### Document excerpt

Steps Taken to Boost the Power Sector

  • Accelerated Power Development Program- It was launched in 2001 to provide central assistance for renovation of power plants and distribution network.
  • Accelerated Power Development and Reforms Program- It was launched in 2003 to reduce AT & C losses, to increase revenue collection and improve customer satisfaction.
  • Electricity Act, 2003- It introduced multi-year tariff, power trading and open access.
  • National Tariff Policy 2006- It provides power procurement through tariff based bids and to ensure electricity availability to consumers at comparative rates.
  • Financial Restructuring of State Distribution Companies- It was launched in 2012 which allows DISCOMs to issue bonds backed by State Government.
  • 24*7 Power for All- It is State specific power development plan that provides 24*7 electricity access.
  • UDAY- Ujwal Discom Assurance Yojana was launched in 2015 that allows state to take over 75% DISCOM debt.
  • KUSUM- It was launched in 2018 which aims for 10 GW of solar distribution grid.

### Supplied records

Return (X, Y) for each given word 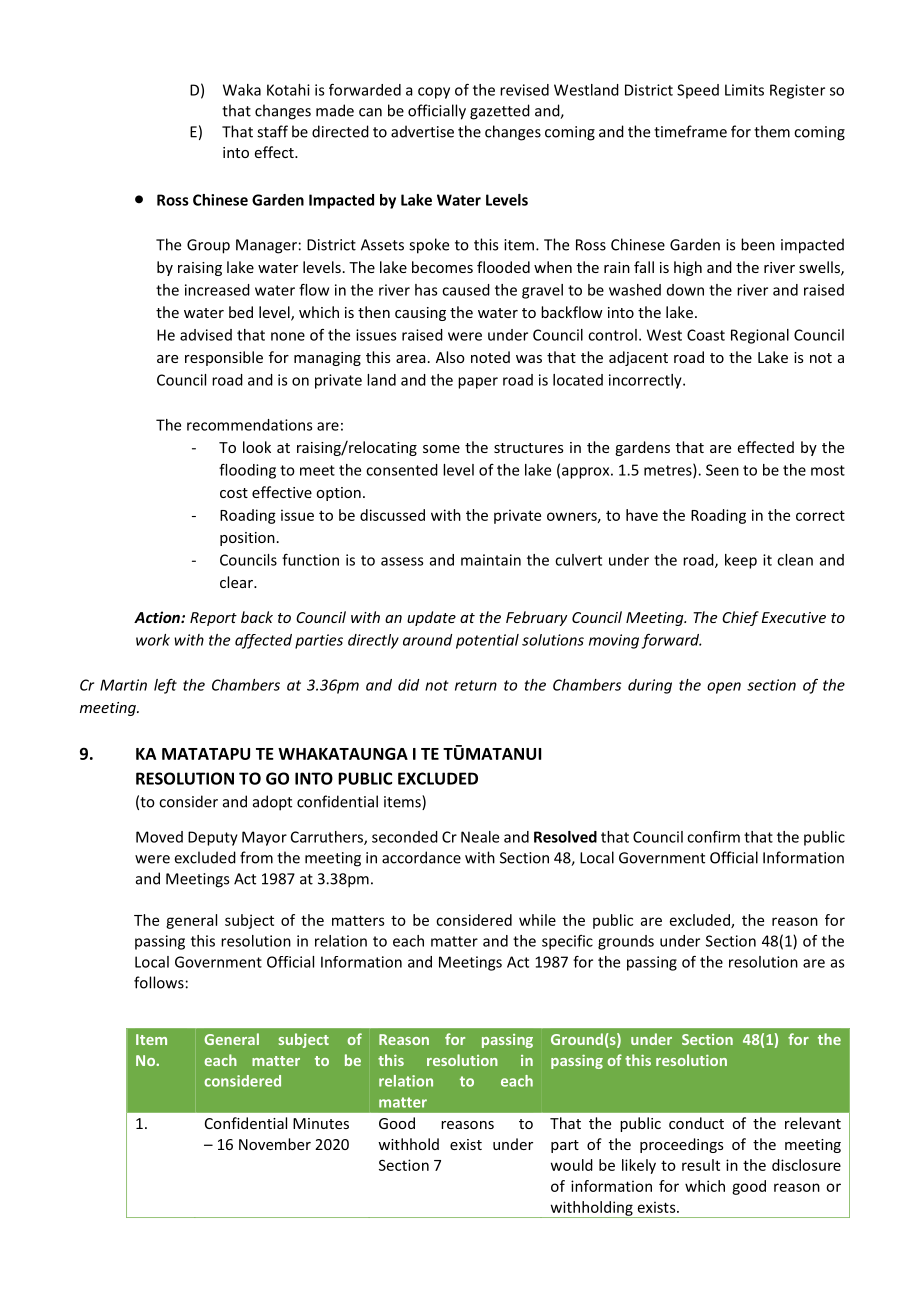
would (572, 1165)
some (441, 449)
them (772, 131)
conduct (696, 1123)
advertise (422, 131)
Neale (480, 837)
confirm (713, 837)
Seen (722, 470)
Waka (242, 90)
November (275, 1144)
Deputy (213, 838)
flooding (247, 471)
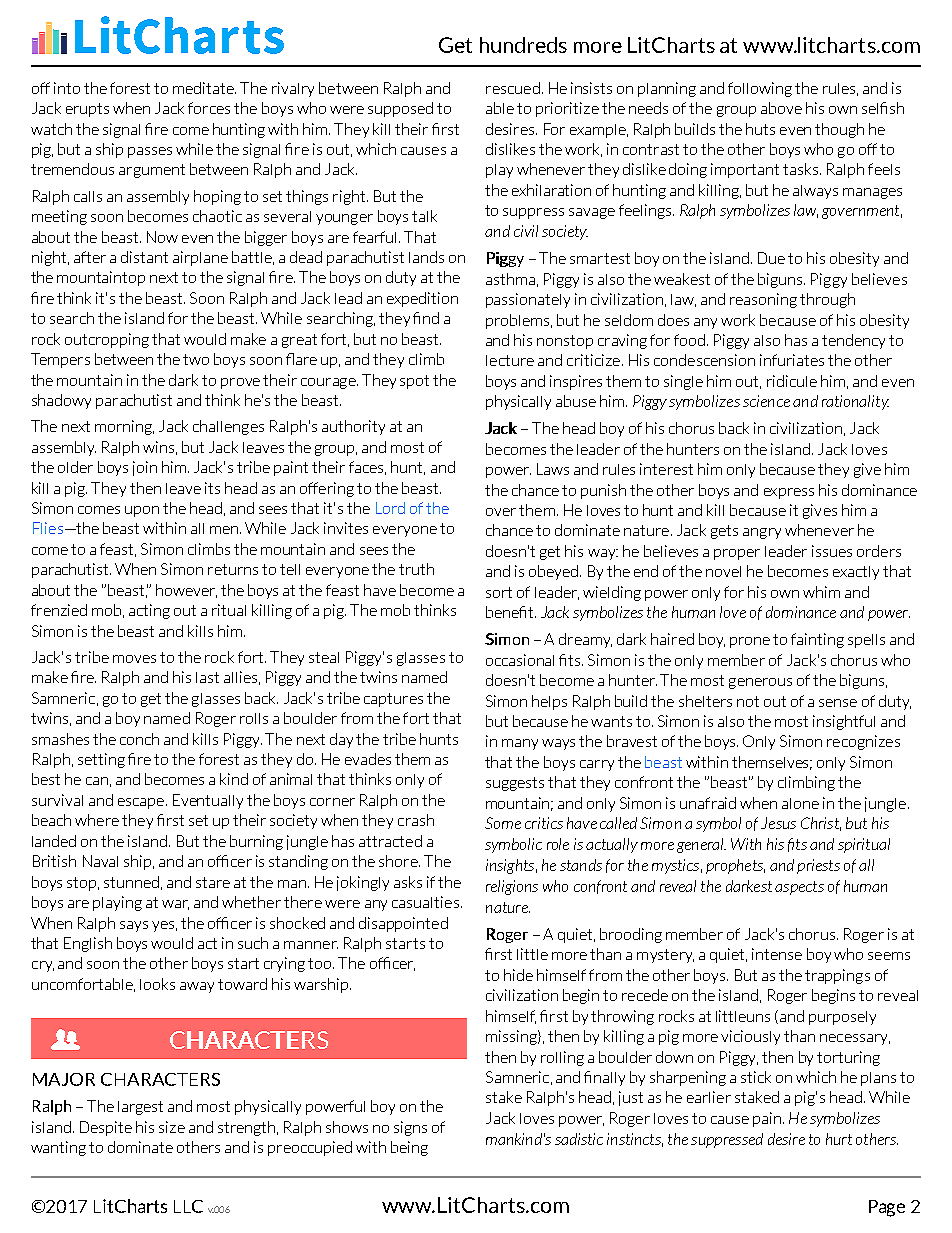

### Given problem
Transcribe everything in the power sector text above from "Steps Taken to" down to "by State Government.", without changing a word.

### Expected answer
Steps Taken to Boost the Power Sector

  • Accelerated Power Development Program- It was launched in 2001 to provide central assistance for renovation of power plants and distribution network.
  • Accelerated Power Development and Reforms Program- It was launched in 2003 to reduce AT & C losses, to increase revenue collection and improve customer satisfaction.
  • Electricity Act, 2003- It introduced multi-year tariff, power trading and open access.
  • National Tariff Policy 2006- It provides power procurement through tariff based bids and to ensure electricity availability to consumers at comparative rates.
  • Financial Restructuring of State Distribution Companies- It was launched in 2012 which allows DISCOMs to issue bonds backed by State Government.